This year’s Nobel Prize in Chemistry has been awarded to the fathers of the lithium-ion battery. Together, they found a way to channel lithium’s explosive nature into something useful.
Lithium’s reactivity is a double-edged sword as far as making batteries is concerned. The ease with which the metal gives up its electrons is, on the one hand, a godsend, as that process (and its reverse) is exactly what belies any conventional battery. The downside is that metallic lithium isn’t very picky about where its electrons go. Compounds such as water and oxygen will do just fine, and they take them eagerly – explosively eagerly, in fact.
While the potential of lithium for making batteries was recognized very early, it wasn’t until the 1960s that researchers dared dream about taming the element’s hotheadedness. This is exactly what this year’s winners of the Nobel Prize in Chemistry did. Many researchers contributed to the creation of the lithium-ion battery as we know it today, but according to the Nobel Committee, John Goodenough, Stanley Whittingham and Akira Yoshino provided the crucial pieces of the puzzle.
Easily giving up electrons is just one of the characteristics that make lithium great for batteries. It’s also the lightest metal available, which certainly helps for increasing energy density. Lithium atoms or ions are also quite small, meaning they travel easily and can be stored in the nooks and crannies of ‘porous’ materials. This characteristic turned out to be perhaps the most essential of all.
Primitive lithium-ion batteries used metallic lithium as one of the electrodes. When discharging, this is called the anode and this is where lithium atoms give up their electrons, which go on to travel through the circuit and provide power. The lithium ions that are produced simultaneously travel through a liquid (not water!) to the other electrode (cathode), where they’re reunited with an electron and ‘stored’.
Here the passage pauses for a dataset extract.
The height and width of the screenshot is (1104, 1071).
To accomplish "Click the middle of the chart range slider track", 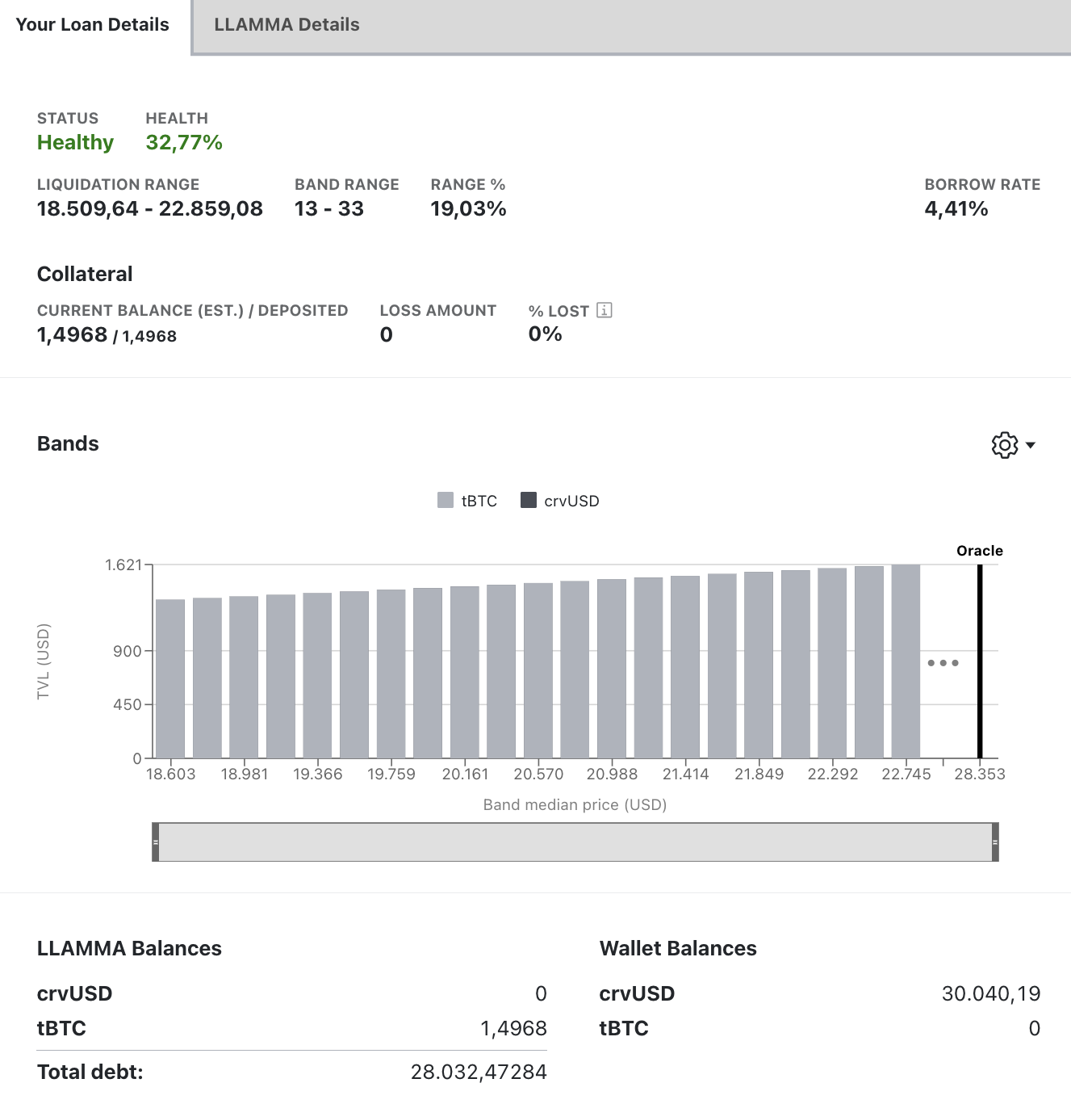I will point(575,842).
Working in the labs of Exxon in the 1970s, Whittingham decided to try titanium disulfide (TiS2) to accommodate the lithium in the cathode: solid TiS2 has a layered structure with lots of room for guests. The material worked quite well, even showing complete reversibility of the processes involved. This boded well for creating rechargeable batteries, but alas, after a while, spikes would start to form from the surface of the metallic lithium. These dendrites could grow all the way to the TiS2 electrode, short-circuiting the battery and potentially setting it on fire.
The solution to this seemed obvious: replace the metallic lithium with another material capable of taking in lithium reversibly. As the driving force for the battery to produce current ultimately depends on the relative energy states of lithium at both electrodes, it had to be a different material than TiS2, though.
Although Goodenough didn’t discover this material, his work helped a lot in finding it. He actually found a better alternative to TiS2 cathodes. He knew that cobalt dioxide (CoO2) has a similar structure as TiS2 but he had reason to believe it would be even more hospitable to lithium. He was right, and thanks to the characteristics of CoO2, the search for a better anode could be significantly broadened.
In the end, however, the anode material that took the crown had already been extensively researched well before Goodenough’s breakthrough: graphite. It had been known for a long time that graphite can accommodate metal ions. Like the cathode materials, the carbon derivative has a layered molecular structure.
Initially, the research seemed to show that graphite is too unstable to use as an anode because the action of lithium and solvent molecules constantly moving in and out destroyed the layered structure. After screening many types of graphite-like materials in the late 1980s, however, Yoshino found one that was stable and performed well. This particular grade of petroleum coke, a byproduct of oil refining, proved to combine graphitic parts that house the lithium and non-ordered domains that keep the material stable.
Thus, all the necessary ingredients came together. The first commercial lithium battery was released in 1991, using Yoshino’s petroleum coke as the anode and Goodenough’s CoO2 as the cathode. Its descendants, however, use graphite after all because an electrolyte has been found that doesn’t destroy it.